Tuesday 31 January 2017

The Confessional. Part 71.

Theory and practice of the confessional by Caspar Erich Schieler, Richard Frederick Clarke


2. The essential object of this Sacrament is the forgiveness of sins that have been confessed. But one mortal sin cannot be forgiven apart from the rest, since forgiveness is the result of the influx of sanctifying grace, which does not remove sin as stains might be rubbed from a metal surface, but at once raises man from a state of sin to a state of grace, from being an enemy of God to being His friend. Moreover, sanctifying grace and mortal sin cannot exist together in the soul. From this it follows that all sins must be told without exception, in order that they may all be remitted.

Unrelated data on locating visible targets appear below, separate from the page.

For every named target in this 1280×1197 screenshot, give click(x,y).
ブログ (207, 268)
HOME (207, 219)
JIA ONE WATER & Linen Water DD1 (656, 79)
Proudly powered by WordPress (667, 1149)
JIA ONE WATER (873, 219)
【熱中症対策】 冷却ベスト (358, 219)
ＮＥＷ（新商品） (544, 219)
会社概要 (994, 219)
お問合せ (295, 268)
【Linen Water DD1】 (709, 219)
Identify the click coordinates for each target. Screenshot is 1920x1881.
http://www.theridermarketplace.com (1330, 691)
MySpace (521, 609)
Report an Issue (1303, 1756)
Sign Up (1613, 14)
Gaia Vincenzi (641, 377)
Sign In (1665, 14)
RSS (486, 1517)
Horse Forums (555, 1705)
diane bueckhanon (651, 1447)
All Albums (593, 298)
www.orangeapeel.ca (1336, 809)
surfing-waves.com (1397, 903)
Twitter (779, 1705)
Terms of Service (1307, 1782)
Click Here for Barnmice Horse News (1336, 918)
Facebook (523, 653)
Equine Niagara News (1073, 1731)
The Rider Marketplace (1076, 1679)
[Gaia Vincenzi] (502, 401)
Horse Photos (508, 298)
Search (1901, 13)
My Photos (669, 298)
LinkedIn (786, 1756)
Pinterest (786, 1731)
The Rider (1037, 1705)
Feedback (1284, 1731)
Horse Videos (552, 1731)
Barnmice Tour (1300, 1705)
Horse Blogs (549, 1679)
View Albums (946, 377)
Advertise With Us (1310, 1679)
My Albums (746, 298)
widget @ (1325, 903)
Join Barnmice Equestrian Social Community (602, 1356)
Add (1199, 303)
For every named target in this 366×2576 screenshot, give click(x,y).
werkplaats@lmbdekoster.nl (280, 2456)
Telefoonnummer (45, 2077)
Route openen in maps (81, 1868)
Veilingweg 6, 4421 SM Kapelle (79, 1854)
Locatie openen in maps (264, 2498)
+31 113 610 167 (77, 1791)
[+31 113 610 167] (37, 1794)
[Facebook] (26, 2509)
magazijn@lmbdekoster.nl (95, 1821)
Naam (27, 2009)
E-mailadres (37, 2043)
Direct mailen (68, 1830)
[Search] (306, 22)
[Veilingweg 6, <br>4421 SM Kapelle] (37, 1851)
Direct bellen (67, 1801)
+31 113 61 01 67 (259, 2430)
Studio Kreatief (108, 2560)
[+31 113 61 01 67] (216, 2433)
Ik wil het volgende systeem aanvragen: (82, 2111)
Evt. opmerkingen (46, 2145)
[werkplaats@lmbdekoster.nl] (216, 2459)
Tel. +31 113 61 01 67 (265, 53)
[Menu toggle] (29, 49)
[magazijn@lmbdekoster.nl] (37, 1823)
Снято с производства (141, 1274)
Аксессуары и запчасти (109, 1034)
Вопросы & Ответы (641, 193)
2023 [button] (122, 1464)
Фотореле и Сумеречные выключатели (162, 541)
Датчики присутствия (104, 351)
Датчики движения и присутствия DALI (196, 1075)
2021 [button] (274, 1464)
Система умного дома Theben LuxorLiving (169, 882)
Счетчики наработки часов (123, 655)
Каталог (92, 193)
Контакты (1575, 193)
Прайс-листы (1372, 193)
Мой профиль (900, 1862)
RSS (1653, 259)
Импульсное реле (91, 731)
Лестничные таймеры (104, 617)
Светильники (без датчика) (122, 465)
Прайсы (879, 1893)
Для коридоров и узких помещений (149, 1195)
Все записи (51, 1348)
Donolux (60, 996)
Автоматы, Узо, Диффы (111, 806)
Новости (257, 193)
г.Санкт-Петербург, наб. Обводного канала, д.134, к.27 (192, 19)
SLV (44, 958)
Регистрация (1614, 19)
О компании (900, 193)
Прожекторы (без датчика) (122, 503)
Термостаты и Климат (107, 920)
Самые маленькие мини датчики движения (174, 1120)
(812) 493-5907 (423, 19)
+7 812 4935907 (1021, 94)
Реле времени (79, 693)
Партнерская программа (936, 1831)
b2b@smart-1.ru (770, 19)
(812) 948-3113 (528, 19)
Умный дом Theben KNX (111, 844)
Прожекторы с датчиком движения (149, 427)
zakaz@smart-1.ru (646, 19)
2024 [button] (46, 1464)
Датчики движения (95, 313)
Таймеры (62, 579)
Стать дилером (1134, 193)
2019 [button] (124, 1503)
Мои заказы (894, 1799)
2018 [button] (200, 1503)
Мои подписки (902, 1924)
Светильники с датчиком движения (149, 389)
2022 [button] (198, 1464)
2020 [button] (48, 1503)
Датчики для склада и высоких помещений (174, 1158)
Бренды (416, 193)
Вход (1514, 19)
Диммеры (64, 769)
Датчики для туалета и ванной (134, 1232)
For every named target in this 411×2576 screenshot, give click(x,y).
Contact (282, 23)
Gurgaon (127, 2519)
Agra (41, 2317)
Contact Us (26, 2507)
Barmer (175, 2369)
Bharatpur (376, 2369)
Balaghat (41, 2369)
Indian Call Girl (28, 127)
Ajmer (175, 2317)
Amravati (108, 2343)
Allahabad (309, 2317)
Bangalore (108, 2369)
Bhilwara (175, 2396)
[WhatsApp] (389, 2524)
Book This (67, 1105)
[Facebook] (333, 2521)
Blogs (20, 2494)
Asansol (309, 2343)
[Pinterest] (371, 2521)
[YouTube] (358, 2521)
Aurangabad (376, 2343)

3. Add to this the essential connection between the judicial power of the priest in the Sacrament and his power of punishing sin or imposing a penance for it; but since the penance must be proportioned to the misdeeds, the priest cannot exercise his powers properly unless, at least, the mortal sins have been fully confessed. If, as must happen at times, it is inopportune or, in fact, quite impossible to assign a penance bearing any proportion to the number and magnitude of the sins, that is quite per accidens and the decision of the question is the affair of the judge, not of the penitent. That Christ gave His Church the power of punishing sin is abundantly proved by the practice of so many centuries during which definite penances were assigned to certain sins. Since, therefore, the Church of divine right can mete out just punishment for sin, the penitent is bound by divine precept to submit himself to the Church by an entire confession of all mortal sins. From the fact that the confessor must pronounce sentence and impose a suitable penance, the Council of Trent concludes "that all mortal sins of which the penitent is conscious after diligent search must be confessed, even though they be quite secret sins and only against the last two commandments of the decalogue."

4. Finally, the Sacrament of Penance has of its very nature another end in view, that of preventing relapse. Thus the confessor is at the same time the physician of the soul, empowered and obliged to prescribe the means of reform. This duty can be effectually carried out only when he knows intimately the penitent's state of soul, so that the latter is obliged to submit to his healing art all the mortal wounds of the soul.

Hence the Council of Trent anathematises all who teach "that for remission of sins in the Sacrament of Penance it is not necessary jure divino that all and every mortal sin be confessed of which a man is conscious after faithful and diligent search." (Sess. XIV. can. 7.)